EXERCISE PROMPT.
Restate word for word only the lines running from the one with "607x720 pixels. Task: Remove" to the end of the data, both ends included. Omit any pictures.
------------------------------
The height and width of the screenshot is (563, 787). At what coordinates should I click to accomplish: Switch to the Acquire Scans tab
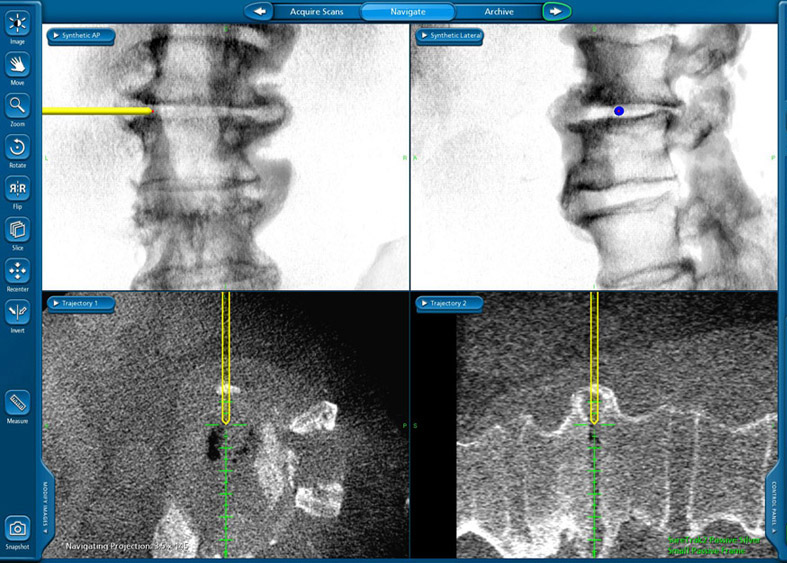[x=316, y=12]
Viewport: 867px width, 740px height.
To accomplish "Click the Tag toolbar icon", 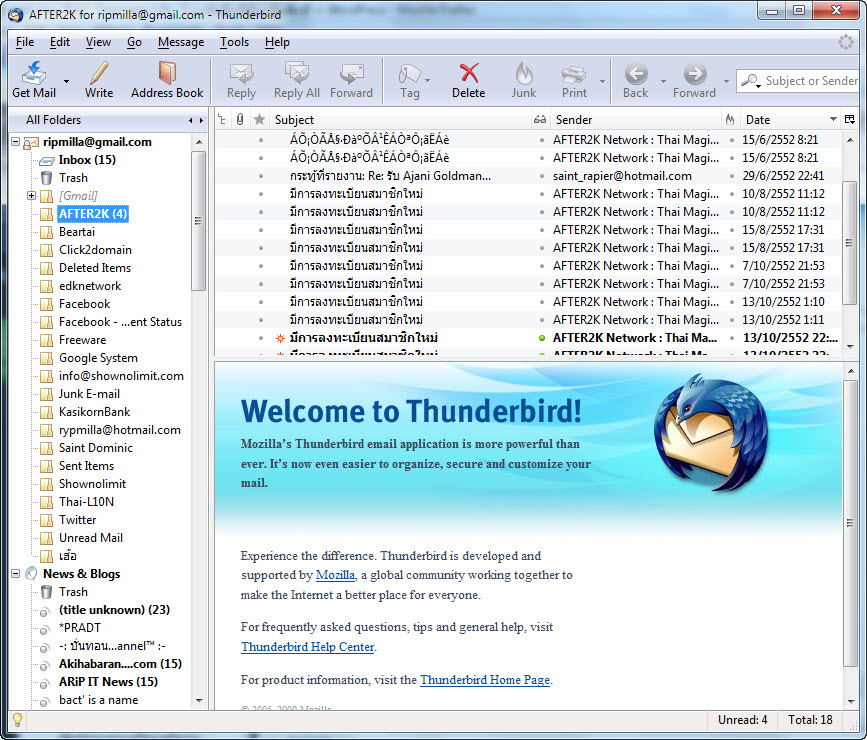I will click(409, 79).
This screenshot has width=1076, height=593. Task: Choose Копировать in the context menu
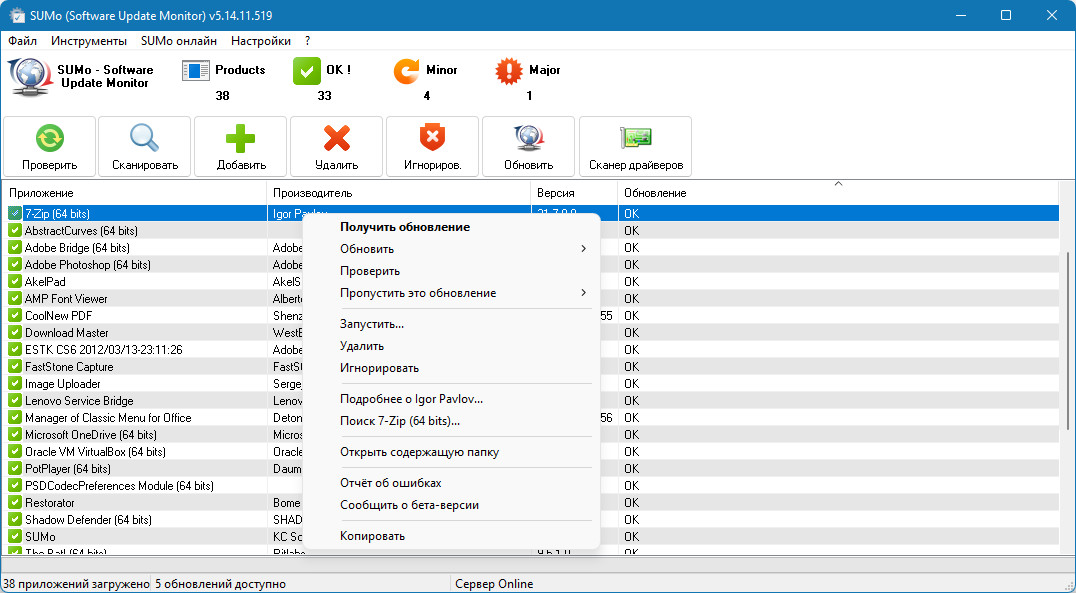click(372, 536)
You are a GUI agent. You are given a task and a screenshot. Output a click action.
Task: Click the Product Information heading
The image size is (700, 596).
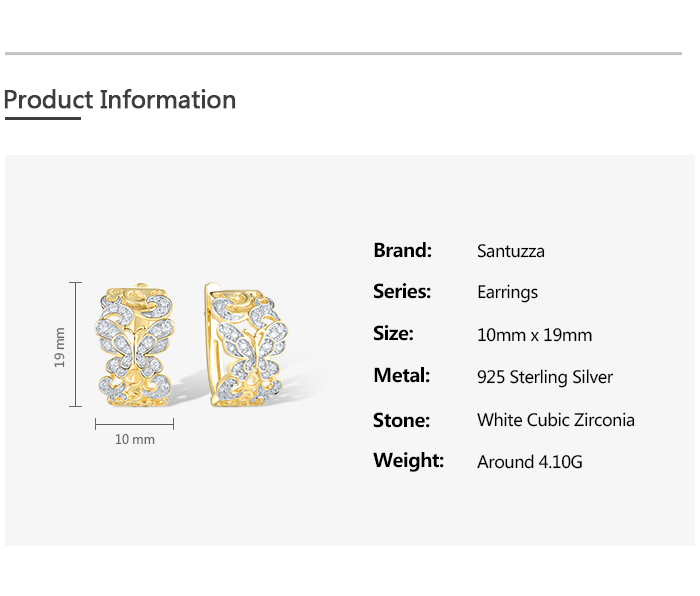(x=120, y=100)
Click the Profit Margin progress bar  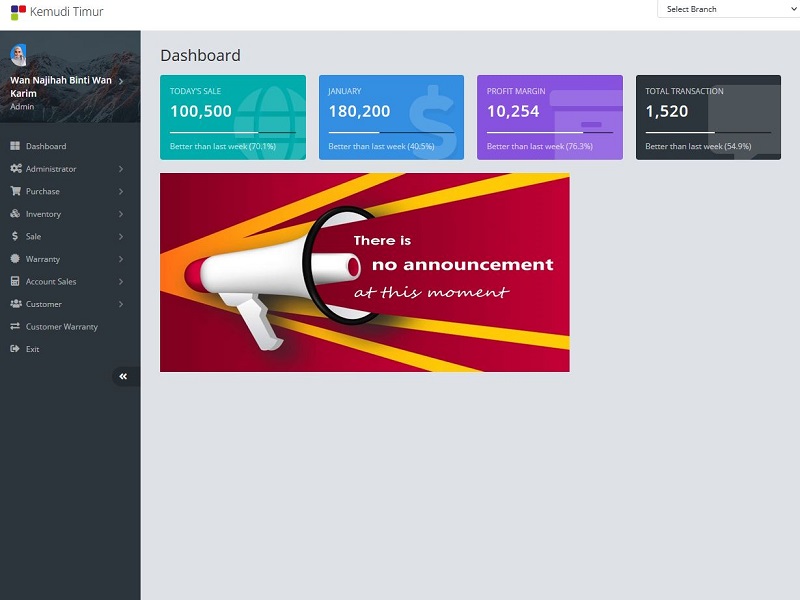549,132
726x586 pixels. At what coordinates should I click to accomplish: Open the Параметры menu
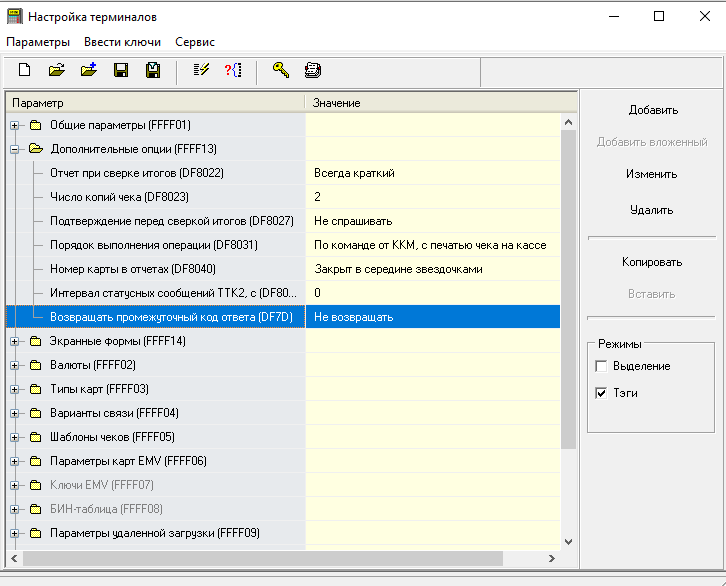38,42
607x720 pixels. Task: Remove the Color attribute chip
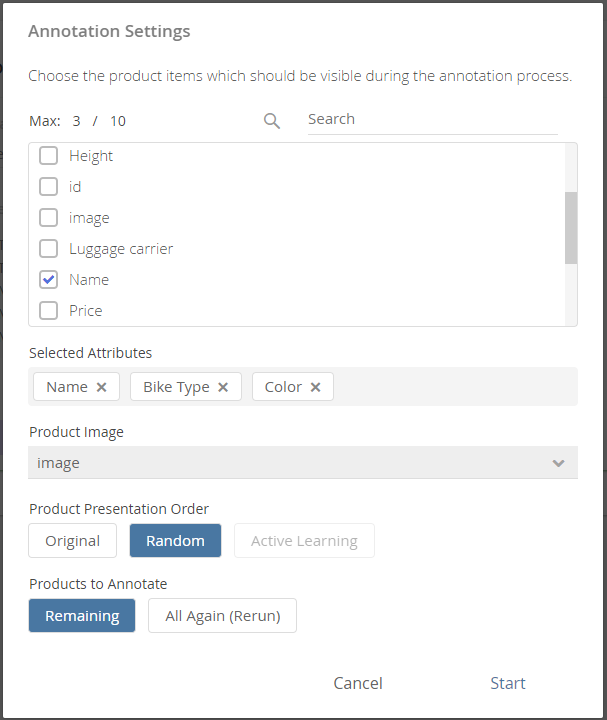click(316, 387)

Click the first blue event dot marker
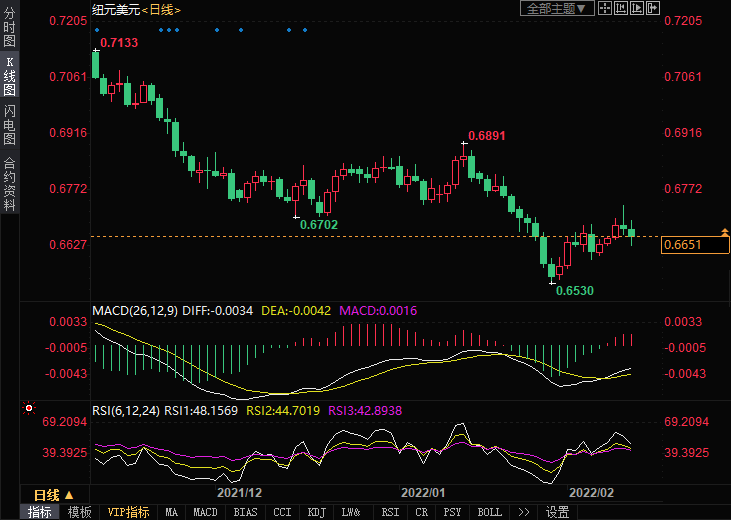tap(96, 30)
------------------------------
EXERCISE SOLUTION.
607x720 pixels. Task: Remove the Color attribute chip
click(316, 387)

Click the first blue event dot marker
tap(96, 30)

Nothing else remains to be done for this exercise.